African rain frogs – priorities for conservation
Dry and hot savannah environments appear hostile to amphibian species, which are normally associated with damp and cool conditions. However, African rain frogs of the genus Breviceps exhibit amazing and unusual ecological adaptations to deal with the harsh, dry and hot conditions found across Central and South Africa. There are currently 15 recognised species of African rain frog, all of which are entirely terrestrial, globous in form, fossorial and endemic to sub-Saharan Africa. They occupy a range of terrestrial habitats from grassland savannah through open and closed woodland to coastal sand dunes. Very little is known of their ecology since they spend the majority of the year underground, only appearing when it rains. During dry periods, the frogs will use their spade-like feet to burrow backwards into the soil. There they remain, enclosed in a mucous cocoon until the first rains. After this period of aestivation, which may last many months, the frogs appear after rain to feed on a range of invertebrates. Males will call for females and perform amplexus, as in many frog species. Each species has its own unique call, which is used to identify species. The female lays small clutches of eggs, approximately 20-56 in number, in an underground chamber. The larvae hatch and create a white froth, in which they develop into tiny froglets. No additional water is required which is a remarkable adaptation for such dry and harsh conditions.
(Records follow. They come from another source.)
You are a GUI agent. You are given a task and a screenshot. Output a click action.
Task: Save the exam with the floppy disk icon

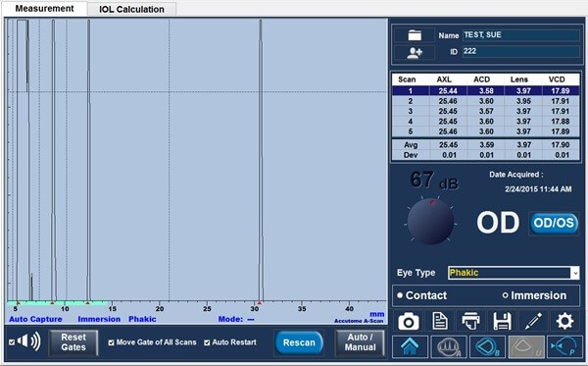click(502, 322)
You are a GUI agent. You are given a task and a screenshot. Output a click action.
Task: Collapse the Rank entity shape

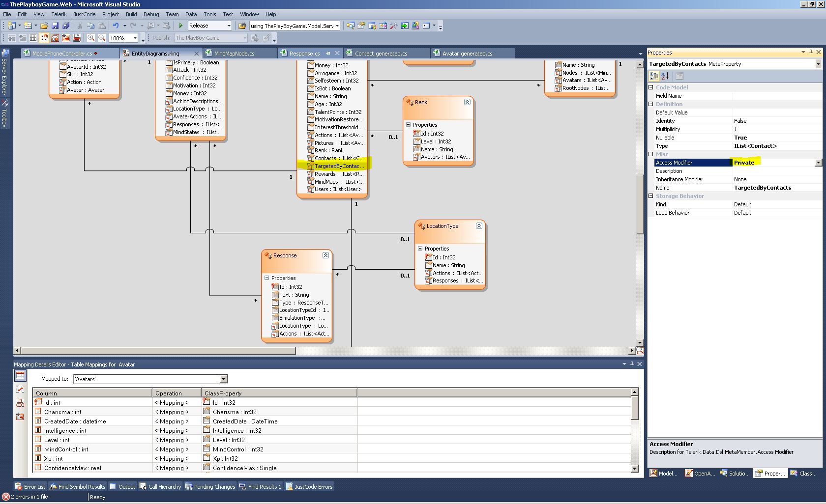pyautogui.click(x=467, y=102)
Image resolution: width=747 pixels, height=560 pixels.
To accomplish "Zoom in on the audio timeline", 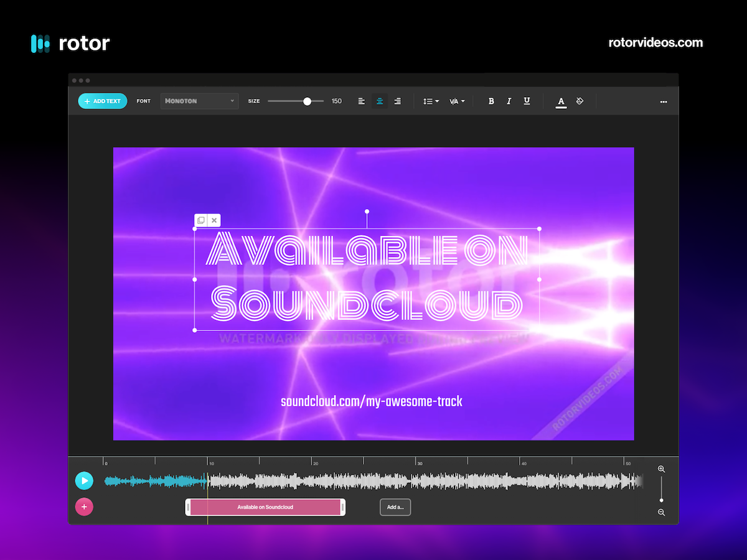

Unfortunately, like one third of amphibian species, many African rain frog species are under pressure from human activities and are becoming increasingly threatened. In 2003, a new species of rain frog was identified, Bilbo’s Rain Frog (Breviceps bagginsi). As with many of these secretive species, little is known of its behavioural and population ecology. This recently described rain frog occurs in the Kwazulu-Natal midlands of south-eastern South Africa. The area it occupies is declining and it is currently only known from 7 locations. The main threat to this species is the ongoing loss of grassland habitat due to afforestation and fragmentation of habitats due to roads and other human developments. Protection of Bilbo’s Rain Frog, which is classified as Vulnerable by the IUCN, is difficult due to the lack of knowledge of its population size and general ecology. Further research is required to determine these so effective conservation measures may be developed.
Another species of conservation concern is the Desert Rain Frog, Breviceps macrops (Fig. 1). This unusual looking species lives in sand dunes vegetated with low, succulent shrubs and other vegetation adapted to desert conditions in the regions close to Namibia. It is threatened by loss of its habitat as a result of coastal opencast diamond mining, development of roads, increasing pressure from human settlement and changing land-use.
The Giant Rain Frog (B. gibbosus) is declining in many parts of its natural range in the south-western Western Cape Province of South Africa. Unlike the Desert Rain Frog which inhabits sand dunes, this species occupies pine plantations and gardens where it breeds in subterranean nests (Fig. 2). Although it appears to be an adaptable species, much of its habitat is severely reduced and fragmented by agricultural expansion. It may be particularly impacted by the use of pesticides and herbicides which are used widely across the habitats where it occurs. Unfortunately, no research or conservation actions are currently in place for this species. However, it would be important to discover the influence of pollution from pesticides on this and other species in the genus. Further, population estimates are required in order to conduct monitoring, especially in areas of land transformation.
African rain frogs are unique with complex ecology and behaviour, much of which is still poorly understood. Conservation actions for the threatened species within this genus are limited due to this lack of understanding. Further research into the basic ecology of these species will be valuable in prioritising conservation action and will enable protection in an increasingly threatened landscape.